(WHAT TO WORK ON): Reproduce the forum discussion below about why well-traveled new characters remain 1st level, word for word, before the records.

══ EXERCISE PASSAGE

Makes sense to me... 8-)

But hey, whatever works for you and your games. YMMV and all of that. :-D

If he was traveling on a boat or a caravan, it's conceivable that there were guards who did the majority of the fighting during the trip.

They don't always have to be disposable cannon fodder.

Grand Lodge

Ventnor wrote:
If he was traveling on a boat or a caravan, it's conceivable that there were guards who did the majority of the fighting during the trip.

Yes, and it's also possible that he stumbled through one of Sissyl's "magic portals"... ;-)

But the caravan/boat trip theory breaks down when the same character is on an adventure travelling by caravan or boat and jumps out to help the guards fight the threat.

"Oh, but he wasn't an adventurer before play began."

"Oh but he..."

One can make up counter arguments for every angle to justify how pre-game globe-trotting neophyte characters remain 1st level.

Such travel, pre-game, by adventure oriented characters (I play 2nd edition, where NPC specific classes such as "Commoner" or "Aristocrat" do not exist. Such characters, are simply "0-level"), tends to break my suspension of disbelief.

If one wants to hand-wave pre-game events like world-wide travel, that's fine... I don't like to hand-wave such events. :-)

════
══ INFORMATION

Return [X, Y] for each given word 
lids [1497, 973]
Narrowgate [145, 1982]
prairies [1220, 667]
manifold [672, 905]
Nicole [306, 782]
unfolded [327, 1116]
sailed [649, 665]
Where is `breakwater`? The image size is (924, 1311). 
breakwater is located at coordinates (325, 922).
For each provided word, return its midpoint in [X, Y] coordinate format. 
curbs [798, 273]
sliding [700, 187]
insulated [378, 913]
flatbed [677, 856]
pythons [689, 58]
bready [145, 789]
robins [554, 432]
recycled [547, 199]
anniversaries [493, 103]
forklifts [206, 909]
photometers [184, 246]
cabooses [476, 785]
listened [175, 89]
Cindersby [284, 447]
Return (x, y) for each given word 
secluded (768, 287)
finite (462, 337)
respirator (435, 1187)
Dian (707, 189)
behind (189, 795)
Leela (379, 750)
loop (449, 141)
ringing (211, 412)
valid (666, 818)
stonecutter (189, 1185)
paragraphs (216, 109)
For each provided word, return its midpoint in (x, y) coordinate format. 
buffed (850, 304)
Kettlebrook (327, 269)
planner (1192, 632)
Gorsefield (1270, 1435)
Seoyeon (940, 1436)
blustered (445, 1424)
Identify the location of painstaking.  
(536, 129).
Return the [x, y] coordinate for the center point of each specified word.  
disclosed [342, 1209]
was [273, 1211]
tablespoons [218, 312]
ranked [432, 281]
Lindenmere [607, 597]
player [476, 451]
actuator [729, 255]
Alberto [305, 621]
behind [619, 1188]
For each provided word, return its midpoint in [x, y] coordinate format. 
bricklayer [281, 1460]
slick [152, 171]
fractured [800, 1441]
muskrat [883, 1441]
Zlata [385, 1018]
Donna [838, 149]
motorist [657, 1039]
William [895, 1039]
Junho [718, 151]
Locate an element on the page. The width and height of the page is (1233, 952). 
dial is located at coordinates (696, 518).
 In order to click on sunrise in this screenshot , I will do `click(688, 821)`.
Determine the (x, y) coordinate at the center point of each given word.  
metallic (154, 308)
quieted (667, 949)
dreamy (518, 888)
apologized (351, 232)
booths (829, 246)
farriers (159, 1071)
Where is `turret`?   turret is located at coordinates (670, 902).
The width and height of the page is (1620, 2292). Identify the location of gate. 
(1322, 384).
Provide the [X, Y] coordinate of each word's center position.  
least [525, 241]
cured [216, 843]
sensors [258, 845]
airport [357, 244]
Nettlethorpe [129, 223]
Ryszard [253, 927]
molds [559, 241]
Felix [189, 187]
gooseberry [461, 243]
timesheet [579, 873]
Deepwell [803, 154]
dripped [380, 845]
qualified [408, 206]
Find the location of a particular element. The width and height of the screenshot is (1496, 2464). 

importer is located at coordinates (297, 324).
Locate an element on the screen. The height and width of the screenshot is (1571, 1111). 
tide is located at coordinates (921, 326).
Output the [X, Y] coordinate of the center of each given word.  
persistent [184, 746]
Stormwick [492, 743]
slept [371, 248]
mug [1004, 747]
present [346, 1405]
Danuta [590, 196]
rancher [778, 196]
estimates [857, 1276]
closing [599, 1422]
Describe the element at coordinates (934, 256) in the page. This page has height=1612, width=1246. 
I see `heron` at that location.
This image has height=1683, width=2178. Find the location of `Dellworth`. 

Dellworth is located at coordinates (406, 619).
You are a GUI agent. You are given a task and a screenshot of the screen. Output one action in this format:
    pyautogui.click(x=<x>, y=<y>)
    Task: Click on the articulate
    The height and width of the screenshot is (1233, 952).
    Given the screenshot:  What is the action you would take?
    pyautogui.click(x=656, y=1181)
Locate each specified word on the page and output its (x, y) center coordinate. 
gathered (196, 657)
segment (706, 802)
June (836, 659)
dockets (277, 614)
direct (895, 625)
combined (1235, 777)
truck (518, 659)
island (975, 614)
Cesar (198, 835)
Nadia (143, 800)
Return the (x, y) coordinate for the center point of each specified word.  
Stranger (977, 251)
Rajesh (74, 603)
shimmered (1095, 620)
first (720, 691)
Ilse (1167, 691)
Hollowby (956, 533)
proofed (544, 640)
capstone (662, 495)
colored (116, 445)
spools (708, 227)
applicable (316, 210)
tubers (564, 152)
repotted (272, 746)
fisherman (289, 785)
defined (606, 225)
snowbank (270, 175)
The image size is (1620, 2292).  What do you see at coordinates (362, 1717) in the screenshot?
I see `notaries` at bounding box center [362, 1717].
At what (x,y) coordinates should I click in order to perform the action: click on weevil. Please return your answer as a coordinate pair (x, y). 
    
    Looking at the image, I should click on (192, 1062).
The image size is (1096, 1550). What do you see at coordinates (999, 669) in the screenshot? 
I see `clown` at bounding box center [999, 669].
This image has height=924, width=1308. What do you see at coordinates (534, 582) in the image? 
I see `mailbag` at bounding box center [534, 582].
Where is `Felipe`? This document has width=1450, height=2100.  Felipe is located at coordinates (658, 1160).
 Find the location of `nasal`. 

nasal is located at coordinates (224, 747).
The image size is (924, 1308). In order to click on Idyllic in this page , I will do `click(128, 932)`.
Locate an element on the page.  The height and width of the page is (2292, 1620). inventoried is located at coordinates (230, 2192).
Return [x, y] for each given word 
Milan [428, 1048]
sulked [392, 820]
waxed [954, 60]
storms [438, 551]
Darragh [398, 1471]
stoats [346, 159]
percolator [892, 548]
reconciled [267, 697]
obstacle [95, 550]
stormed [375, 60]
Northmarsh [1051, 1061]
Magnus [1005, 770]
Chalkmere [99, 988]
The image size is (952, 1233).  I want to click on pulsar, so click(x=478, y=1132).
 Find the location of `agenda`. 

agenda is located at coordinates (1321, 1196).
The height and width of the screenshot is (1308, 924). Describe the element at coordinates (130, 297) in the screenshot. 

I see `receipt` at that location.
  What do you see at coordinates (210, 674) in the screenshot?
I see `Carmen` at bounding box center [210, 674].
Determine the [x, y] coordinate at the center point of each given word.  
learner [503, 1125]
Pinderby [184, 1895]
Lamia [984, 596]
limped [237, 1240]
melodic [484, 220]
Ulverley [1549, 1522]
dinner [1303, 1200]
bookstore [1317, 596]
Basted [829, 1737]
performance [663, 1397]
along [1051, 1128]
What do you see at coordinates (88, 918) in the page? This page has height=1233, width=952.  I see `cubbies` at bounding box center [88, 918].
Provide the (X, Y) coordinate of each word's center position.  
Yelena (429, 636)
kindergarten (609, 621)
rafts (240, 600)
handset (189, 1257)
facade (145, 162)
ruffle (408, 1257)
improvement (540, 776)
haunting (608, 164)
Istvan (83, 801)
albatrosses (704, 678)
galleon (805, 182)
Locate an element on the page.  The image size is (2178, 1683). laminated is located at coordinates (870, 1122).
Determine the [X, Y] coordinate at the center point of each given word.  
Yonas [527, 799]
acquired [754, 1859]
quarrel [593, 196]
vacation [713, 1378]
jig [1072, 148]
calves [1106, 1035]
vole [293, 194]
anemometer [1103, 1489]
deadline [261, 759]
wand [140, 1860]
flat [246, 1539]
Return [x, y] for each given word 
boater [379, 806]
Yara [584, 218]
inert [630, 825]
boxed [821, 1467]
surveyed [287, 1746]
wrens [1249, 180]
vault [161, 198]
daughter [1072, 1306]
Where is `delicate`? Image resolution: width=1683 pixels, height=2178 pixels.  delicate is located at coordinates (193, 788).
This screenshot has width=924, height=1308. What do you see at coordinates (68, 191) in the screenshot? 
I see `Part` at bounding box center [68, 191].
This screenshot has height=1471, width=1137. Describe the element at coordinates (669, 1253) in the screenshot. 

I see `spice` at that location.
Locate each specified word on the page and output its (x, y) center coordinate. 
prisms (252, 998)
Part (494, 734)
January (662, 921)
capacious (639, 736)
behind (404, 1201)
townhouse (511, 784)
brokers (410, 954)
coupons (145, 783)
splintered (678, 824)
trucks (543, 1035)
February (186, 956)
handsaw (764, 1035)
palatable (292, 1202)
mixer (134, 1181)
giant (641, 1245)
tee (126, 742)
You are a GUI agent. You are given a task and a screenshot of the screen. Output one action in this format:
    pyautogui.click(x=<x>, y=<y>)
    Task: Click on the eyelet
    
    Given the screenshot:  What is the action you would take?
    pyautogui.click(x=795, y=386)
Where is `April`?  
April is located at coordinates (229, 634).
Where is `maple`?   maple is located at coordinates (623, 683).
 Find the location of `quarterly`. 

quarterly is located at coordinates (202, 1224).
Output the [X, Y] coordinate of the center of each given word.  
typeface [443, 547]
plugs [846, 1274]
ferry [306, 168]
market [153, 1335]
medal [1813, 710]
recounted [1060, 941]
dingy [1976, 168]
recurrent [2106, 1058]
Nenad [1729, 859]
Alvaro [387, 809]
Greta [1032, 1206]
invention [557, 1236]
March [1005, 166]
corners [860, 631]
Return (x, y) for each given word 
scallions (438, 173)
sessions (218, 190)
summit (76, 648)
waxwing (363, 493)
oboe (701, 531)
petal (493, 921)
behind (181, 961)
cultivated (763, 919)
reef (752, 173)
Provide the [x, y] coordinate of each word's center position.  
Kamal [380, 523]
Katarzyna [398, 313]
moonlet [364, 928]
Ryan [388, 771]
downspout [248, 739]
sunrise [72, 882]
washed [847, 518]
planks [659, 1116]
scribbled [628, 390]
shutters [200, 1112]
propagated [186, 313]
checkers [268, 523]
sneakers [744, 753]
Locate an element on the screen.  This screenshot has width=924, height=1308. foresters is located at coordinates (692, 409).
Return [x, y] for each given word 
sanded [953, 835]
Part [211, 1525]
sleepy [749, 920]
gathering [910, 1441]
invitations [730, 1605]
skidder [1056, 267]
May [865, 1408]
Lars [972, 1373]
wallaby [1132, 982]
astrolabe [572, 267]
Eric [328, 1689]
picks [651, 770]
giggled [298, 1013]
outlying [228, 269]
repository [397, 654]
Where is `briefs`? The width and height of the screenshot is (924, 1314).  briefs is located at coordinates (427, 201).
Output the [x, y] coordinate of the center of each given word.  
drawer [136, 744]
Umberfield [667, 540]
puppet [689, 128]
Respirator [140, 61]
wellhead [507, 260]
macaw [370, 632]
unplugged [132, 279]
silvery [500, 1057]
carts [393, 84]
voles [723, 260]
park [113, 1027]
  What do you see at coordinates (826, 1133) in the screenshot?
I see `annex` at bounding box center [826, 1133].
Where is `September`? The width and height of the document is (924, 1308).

════

(YOUR SOLUTION):
Makes sense to me... 8-)

But hey, whatever works for you and your games. YMMV and all of that. :-D

If he was traveling on a boat or a caravan, it's conceivable that there were guards who did the majority of the fighting during the trip.

They don't always have to be disposable cannon fodder.

Grand Lodge

Ventnor wrote:
If he was traveling on a boat or a caravan, it's conceivable that there were guards who did the majority of the fighting during the trip.

Yes, and it's also possible that he stumbled through one of Sissyl's "magic portals"... ;-)

But the caravan/boat trip theory breaks down when the same character is on an adventure travelling by caravan or boat and jumps out to help the guards fight the threat.

"Oh, but he wasn't an adventurer before play began."

"Oh but he..."

One can make up counter arguments for every angle to justify how pre-game globe-trotting neophyte characters remain 1st level.

Such travel, pre-game, by adventure oriented characters (I play 2nd edition, where NPC specific classes such as "Commoner" or "Aristocrat" do not exist. Such characters, are simply "0-level"), tends to break my suspension of disbelief.

If one wants to hand-wave pre-game events like world-wide travel, that's fine... I don't like to hand-wave such events. :-)